E: The person who goes into a trance does so by virtue of a progressive loss
of contact with reality—certain realities. You, for example, as you listen to
me are aware of the ashtray over there, the curtain in front of the door, the
cooler. And yet at the same time your attention is directed primarily to me,
you are aware of the things’ position. It has a part of your attention. And
the person who goes into a trance state loses that contact with reality. You
will be aware of it just as soon as he even changes his position, and you can
make allowance for that.
. . . When the subject goes into a trance, he loses
contact with reality, loses contact with a great deal of the environment. The
subject is able to redirect the attention behavior, and appraise the fact that
this has happened, that this person has shifted his arms and crossed his legs,
but that’s a separate bit of awareness. With you, as you listen, you’re going
to be aware of it anyway, whether you’re paying attention or not. There’ll be
that subliminal registration. The hypnotic subject does not have to do that;
they slip out of the environment except for certain reserved parts.

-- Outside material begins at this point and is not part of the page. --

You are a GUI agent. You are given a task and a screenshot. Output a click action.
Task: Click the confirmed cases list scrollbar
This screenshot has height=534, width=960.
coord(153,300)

H: That seems to be one of the things the schizophrenic doesn’t do. He seems
so damn aware of everything that is going on all the time—
E: He often is exceedingly aware, even in the stuporous state. But none of it
fits into deciding the issue. When Johnny would be holding court, he’d sit
on throne, and listen to the court jester. And yet, despite the evidence of all
that hallucinatory behavior and activity, Johnny would some way register
the ward nurse, register ward events.